■ What you are asked to do:
Take the lines below between the one holding "1512x799 pixels." and the one holding "This screenshot has width=1338, height=576.", inclusive, and copy them exactly. Add nothing.

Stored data
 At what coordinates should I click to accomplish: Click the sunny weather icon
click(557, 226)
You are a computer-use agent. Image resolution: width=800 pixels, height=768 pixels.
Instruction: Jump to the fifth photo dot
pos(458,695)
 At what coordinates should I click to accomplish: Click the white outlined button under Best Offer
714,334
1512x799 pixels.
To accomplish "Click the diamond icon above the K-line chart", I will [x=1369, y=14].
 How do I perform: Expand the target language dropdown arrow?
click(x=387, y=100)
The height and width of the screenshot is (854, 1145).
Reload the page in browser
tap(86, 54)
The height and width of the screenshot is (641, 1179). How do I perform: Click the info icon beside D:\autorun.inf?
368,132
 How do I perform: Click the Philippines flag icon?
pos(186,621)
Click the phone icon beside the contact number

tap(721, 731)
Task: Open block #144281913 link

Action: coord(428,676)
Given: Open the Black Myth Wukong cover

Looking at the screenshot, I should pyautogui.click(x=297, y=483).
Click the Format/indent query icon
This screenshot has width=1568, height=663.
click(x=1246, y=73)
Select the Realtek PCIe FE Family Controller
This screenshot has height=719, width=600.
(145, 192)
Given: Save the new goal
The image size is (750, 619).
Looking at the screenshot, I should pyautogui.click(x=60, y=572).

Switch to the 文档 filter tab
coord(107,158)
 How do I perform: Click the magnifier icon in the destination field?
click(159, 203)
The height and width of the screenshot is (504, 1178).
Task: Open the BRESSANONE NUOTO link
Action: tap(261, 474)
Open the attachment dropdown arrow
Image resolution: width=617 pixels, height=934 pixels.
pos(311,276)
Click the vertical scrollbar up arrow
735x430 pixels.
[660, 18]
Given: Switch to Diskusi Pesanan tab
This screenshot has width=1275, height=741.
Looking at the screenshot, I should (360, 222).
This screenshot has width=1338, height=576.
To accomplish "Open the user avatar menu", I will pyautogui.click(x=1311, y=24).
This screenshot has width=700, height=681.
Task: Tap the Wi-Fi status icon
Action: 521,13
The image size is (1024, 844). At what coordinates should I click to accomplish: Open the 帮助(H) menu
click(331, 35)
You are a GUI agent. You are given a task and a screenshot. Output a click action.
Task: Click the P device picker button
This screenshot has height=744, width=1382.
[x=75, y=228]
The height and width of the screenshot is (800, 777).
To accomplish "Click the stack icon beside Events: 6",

■ Response:
1512x799 pixels.
To accomplish "Click the diamond icon above the K-line chart", I will [x=1369, y=14].
 How do I perform: Expand the target language dropdown arrow?
click(x=387, y=100)
The height and width of the screenshot is (854, 1145).
Reload the page in browser
tap(86, 54)
The height and width of the screenshot is (641, 1179). How do I perform: Click the info icon beside D:\autorun.inf?
368,132
 How do I perform: Click the Philippines flag icon?
pos(186,621)
Click the phone icon beside the contact number

tap(721, 731)
Task: Open block #144281913 link

Action: coord(428,676)
Given: Open the Black Myth Wukong cover

Looking at the screenshot, I should pyautogui.click(x=297, y=483).
Click the Format/indent query icon
This screenshot has width=1568, height=663.
click(x=1246, y=73)
Select the Realtek PCIe FE Family Controller
This screenshot has height=719, width=600.
(145, 192)
Given: Save the new goal
The image size is (750, 619).
Looking at the screenshot, I should pyautogui.click(x=60, y=572).

Switch to the 文档 filter tab
coord(107,158)
 How do I perform: Click the magnifier icon in the destination field?
click(159, 203)
The height and width of the screenshot is (504, 1178).
Task: Open the BRESSANONE NUOTO link
Action: tap(261, 474)
Open the attachment dropdown arrow
Image resolution: width=617 pixels, height=934 pixels.
pos(311,276)
Click the vertical scrollbar up arrow
735x430 pixels.
[660, 18]
Given: Switch to Diskusi Pesanan tab
This screenshot has width=1275, height=741.
Looking at the screenshot, I should (360, 222).
This screenshot has width=1338, height=576.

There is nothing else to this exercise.